Jeremy Corbyn said he has “learned so much” about fighting antisemitism, as his party launched educational material to help its members identify the problem.

On Sunday the party published content on its website, providing members with “basic tools” to identify and call out Jew-hate, including about stereotypes and conspiracy theories.

The materials include guidance on how to avoid antisemitism when criticising the Israeli state, and explanations of terms such as Zionism.

A spokesperson  for the Jewish Labour Movement said the new section “is too little, far too late.”

“After countless examples over the past four years of Labour failing to tackle anti-Jewish racism, a minisite simply isn’t going to be enough to heal the deep divides between the Party and the Jewish community.

“Labour has effectively cut JLM, it’s sole Jewish affiliate, out of training.

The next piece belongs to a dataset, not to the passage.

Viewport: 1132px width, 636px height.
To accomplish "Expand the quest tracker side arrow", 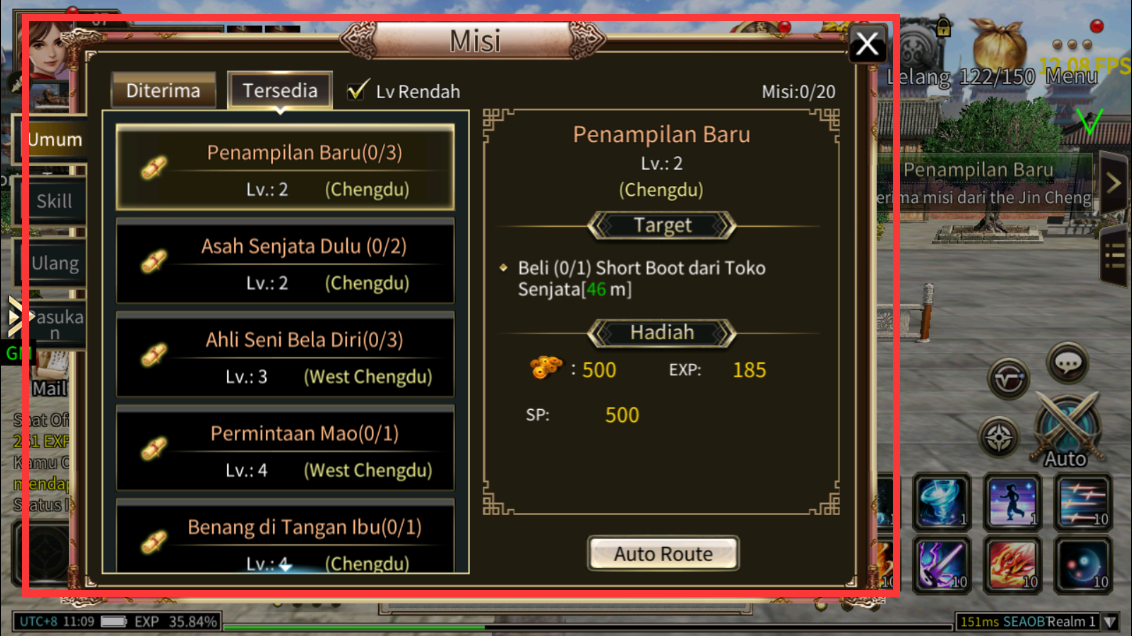I will point(1113,183).
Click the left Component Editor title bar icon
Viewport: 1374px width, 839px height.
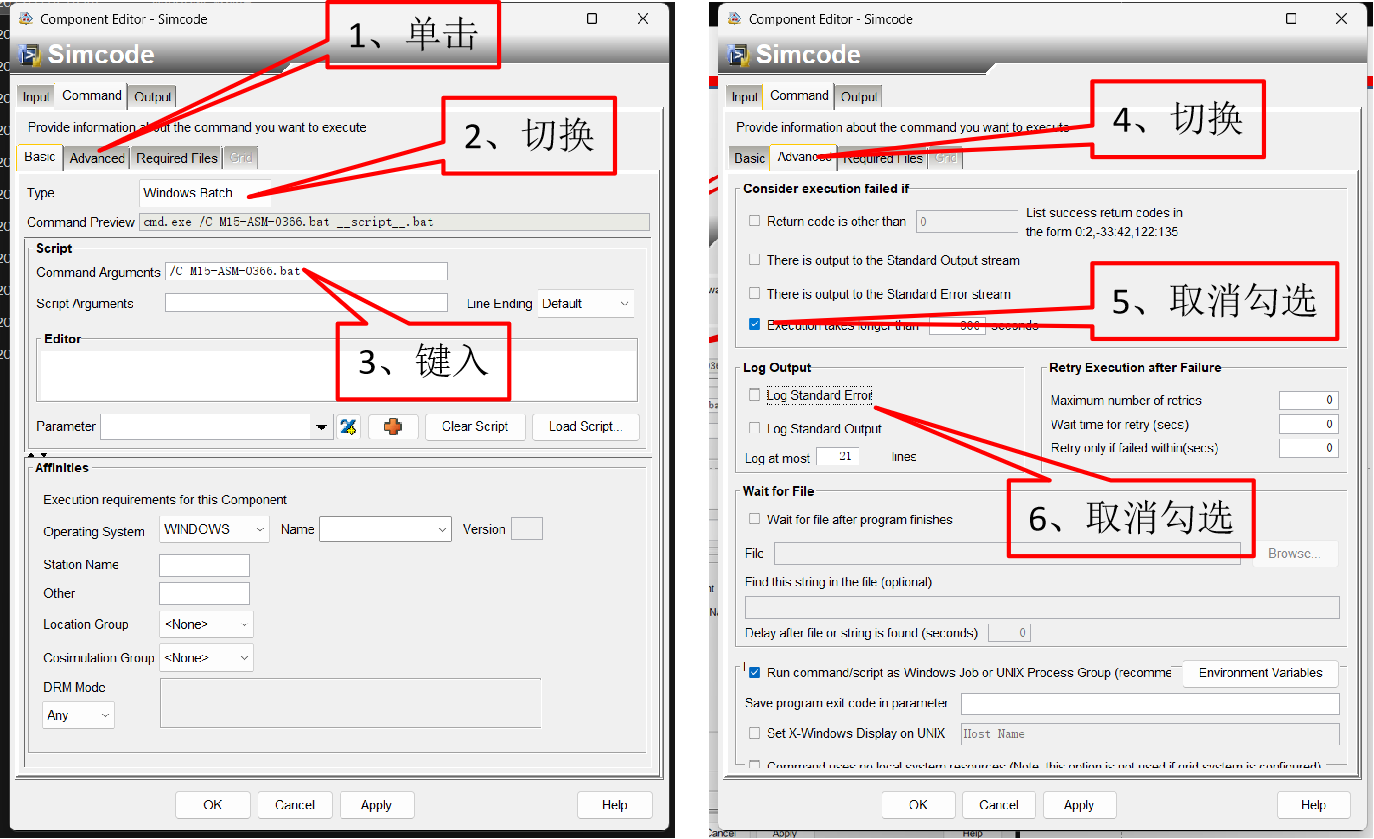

If the Party was truly committed to political education as an antidote to antisemitism, they would give the authority and agency back to us, rather than censoring our content.

“Putting out a superficial leaflet, rather than reforming its disciplinary structures, won’t be enough to detoxify many parts of the Party, both online and off, let alone the restore trust and rebuild the relationship with Jewish members.”

This comes as shadow cabinet is due to meet to discuss antisemitism amid criticism of the party’s handling of allegations within its ranks.

Taking to Twitter, the Labour leader wrote: “Today I’m launching the first in a series of education materials for our members to help them confront racism. Antisemitism has reared its ugly head in our movement and we must drive it out. I have learned so much, I hope you will too.”

On the Party’s website, the new section entitled ‘No Place For Antisemitism‘ , says Jew-hatred”is a poison that must be challenged wherever it raises its head.”

The site also says “there has been a rise in conspiracy theories which see capitalism and imperialism as the product of plots by a small shadowy elite rather than a political, economic, legal and social system”.

It has a section on Zionism anti-Zionism and antisemitism, in which it gives a brief history of the Jewish national movement, before saying: “There are many forms of Zionism both in Israel and around the world and for many Jews, Zionism represents national liberation.

“The concepts of Israel, Zion and Jerusalem run deeply in Jewish religion, identity and culture, and for many are symbolic of a homeland, refuge, or place of safety. The sensitivities around these concepts should be considered before using them.”

The website finishes with a section entitled ‘Learning about antisemitism to fight antisemitism’, before providing links to other resources on the subject of fighting Jew-hatred, including the International Holocaust Remembrance Alliance definition of antisemitism.

Over the weekend, polling showed a decline in the popularity of Jeremy Corbyn among party members, amid disagreements over the party’s handling of antisemitism and Brexit.